Actuellement, force est de constater la tendance à restreindre toute action éducative scolaire au type de curriculum « piloté par les compétences », pas seulement à cause de l’idéologie néolibérale pour l’éducation et la formation.

4) Conditions d’accompagnement et de mise en œuvre.

En fait, la question a apparemment été déjà abordée précédemment à l’occasion des trois premières. Que ce soit une « bonne » question n’est pas vraiment évident.
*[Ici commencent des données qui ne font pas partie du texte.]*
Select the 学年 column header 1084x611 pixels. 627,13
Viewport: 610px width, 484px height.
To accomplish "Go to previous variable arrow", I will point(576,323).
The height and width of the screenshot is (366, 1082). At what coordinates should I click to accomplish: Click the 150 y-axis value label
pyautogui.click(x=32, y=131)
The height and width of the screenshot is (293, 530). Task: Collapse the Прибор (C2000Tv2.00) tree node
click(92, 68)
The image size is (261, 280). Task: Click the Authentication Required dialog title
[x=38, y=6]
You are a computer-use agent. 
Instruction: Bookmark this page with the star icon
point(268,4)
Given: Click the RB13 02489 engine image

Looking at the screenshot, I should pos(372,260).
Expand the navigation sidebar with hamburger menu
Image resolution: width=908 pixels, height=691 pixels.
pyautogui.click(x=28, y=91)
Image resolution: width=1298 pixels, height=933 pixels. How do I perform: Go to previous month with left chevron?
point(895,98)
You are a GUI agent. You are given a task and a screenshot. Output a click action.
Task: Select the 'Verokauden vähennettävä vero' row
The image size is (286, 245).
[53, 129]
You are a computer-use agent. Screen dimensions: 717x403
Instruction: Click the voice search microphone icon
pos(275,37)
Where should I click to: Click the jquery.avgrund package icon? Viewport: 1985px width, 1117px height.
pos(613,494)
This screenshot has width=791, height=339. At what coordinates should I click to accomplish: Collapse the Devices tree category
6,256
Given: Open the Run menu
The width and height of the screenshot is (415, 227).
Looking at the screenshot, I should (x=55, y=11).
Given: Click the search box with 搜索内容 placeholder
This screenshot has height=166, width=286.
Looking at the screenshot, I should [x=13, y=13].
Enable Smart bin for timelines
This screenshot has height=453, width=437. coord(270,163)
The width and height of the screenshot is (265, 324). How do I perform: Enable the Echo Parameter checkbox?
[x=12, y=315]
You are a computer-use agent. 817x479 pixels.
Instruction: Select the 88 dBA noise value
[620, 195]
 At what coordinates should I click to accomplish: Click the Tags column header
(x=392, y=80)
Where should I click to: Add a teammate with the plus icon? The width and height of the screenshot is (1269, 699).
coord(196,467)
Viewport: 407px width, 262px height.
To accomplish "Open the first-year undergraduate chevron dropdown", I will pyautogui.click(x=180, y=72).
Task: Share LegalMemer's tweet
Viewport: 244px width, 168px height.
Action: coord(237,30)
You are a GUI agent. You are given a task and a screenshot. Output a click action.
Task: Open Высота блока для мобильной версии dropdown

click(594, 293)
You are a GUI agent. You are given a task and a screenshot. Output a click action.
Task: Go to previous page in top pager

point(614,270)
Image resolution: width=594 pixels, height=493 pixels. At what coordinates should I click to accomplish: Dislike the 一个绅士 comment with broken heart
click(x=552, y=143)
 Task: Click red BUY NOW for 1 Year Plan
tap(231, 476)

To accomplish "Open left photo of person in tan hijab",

Dans la perspective adoptée, ne vaudrait-il pas mieux maintenant répondre au besoin suivant, de nature intellectuelle (pour permettre l’élaboration avec des expertises différentes et sans trop de remises en questions) et institutionnelle (pour permettre le débat et l’avis ou la décision selon les responsabilités et capacités politiques ou professionnelles des partenaires) : le besoin de différencier et de relier divers « plans d’élaboration, de décision et de négociation», qu’il ne faut donc pas concevoir comme des niveaux hiérarchiques.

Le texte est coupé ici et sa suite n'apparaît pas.